OAuth authentication without a browser

For some time now I've been struggling with an OAuth authorisation. Every time I wanted to build console app that uses service secured be OAuth I had the same problem - how to provide user name and password without a browser. After some research I came up with an idea - I can use headless browser and Selenium to interact with it.

As it turned out my solution was extremely easy to implement and the basic prototype is less than 40 lines of code. Here's step-by-step guide for Python.

1. Install headless browser.

I'm using MacBook as my dev machine so I needed to install geckodriver that I will use later as a Selenium's Firefox driver.

$ brew install geckodriver

2. Create virtualenv and install required libraries.

For managing virtualenvs and packages I'm using pipenv.

$ mkdir /some/path/to/project && cd /some/path/to/project
$ pipenv --python 3.6
$ pipenv install selenium
$ pipenv install requests

3. Authorise/register your app.

For the purpose of this example I have used Pocket API. In order to use it I needed to obtain consumer key. Depending on a service API, requirements for registering your app may vary, so I will skip describing this step.

4. Enjoy OAuth authorisation using headless browser and Selenium.

As I mentioned before I've been using Pocket API as my test case. The code you see below is just a concept and if you want to use it you need to add few things like checking response code, handle errors/exceptions or caching responses (when sending multiple requests to the API we can save access token and skip authorisation process, which is slow) and definitely remove user name, password and pocket_key (or any other token you use) from the code.

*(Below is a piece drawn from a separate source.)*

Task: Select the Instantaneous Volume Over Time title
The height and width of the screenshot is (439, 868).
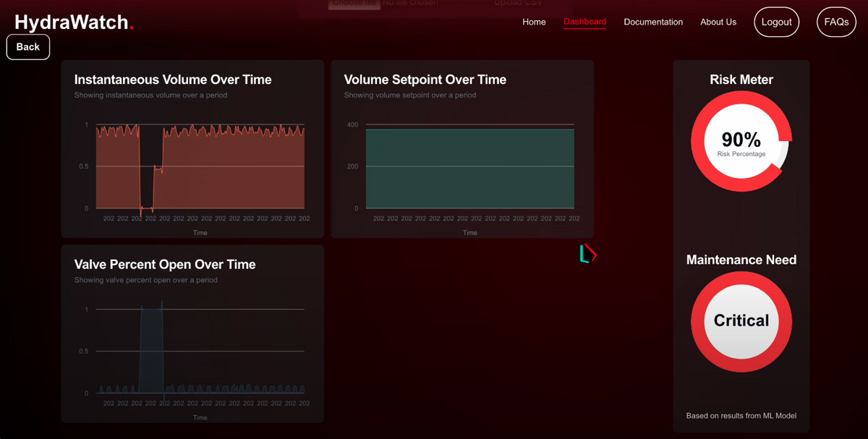Action: [173, 80]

Below the code you will find explanation for each marked block.

from selenium.webdriver.firefox.firefox_binary import FirefoxBinary
from selenium import webdriver
import os
import sys
import requests
from urllib.parse import parse_qs

# 1
firefox_bin = '/usr/local/bin/geckodriver'
pocket_key = '12345-abcd12345abcd12345'
redirect_uri = 'pocketapp1234:authorizationFinished'
user = 'user_name'
password = 'user_pass'

# 2
os.environ['MOZ_HEADLESS'] = '1'

# 3
r1 = requests.post('https://getpocket.com/v3/oauth/request', data={
    'consumer_key': pocket_key,
    'redirect_uri': redirect_uri
})
request_token = parse_qs(r1.text)['code'][0]

# 4
binary = FirefoxBinary(firefox_bin, log_file=sys.stdout)

driver = webdriver.Firefox()
driver.get('https://getpocket.com/auth/authorize?request_token={}&redirect_uri={}'.format(request_token, redirect_uri))
driver.find_element_by_id('feed_id').send_keys(user)
driver.find_element_by_id('login_password').send_keys(password)
driver.find_element_by_class_name('btn-authorize').click()
driver.close()

# 5
r2 = requests.post('https://getpocket.com/v3/oauth/authorize', data={
    'consumer_key': pocket_key,
    'code': request_token
})
access_token = parse_qs(r2.text)['access_token'][0]

# 6
r_data = requests.post('https://getpocket.com/v3/get', data={
    'consumer_key': pocket_key,
    'access_token': access_token
})
json = r_data.json()

# 1

Set up all required data. This should go to some kind on config file.

# 2

For Firefox we need to set headless flag to inform browser not to use gui.

# 3

In order to be able to authorise with Pocket API we need to obtain request token.

# 4

We are using Selenium to send login form with obtained in previous step request token. Keep in mind that different providers will have different login form. You need to check field ids you will be populating with data.

# 5

Fetch access token from Pocket API. This token will be used in all subsequent requests.

# 6

Use Pocket (or any other) API in your console application.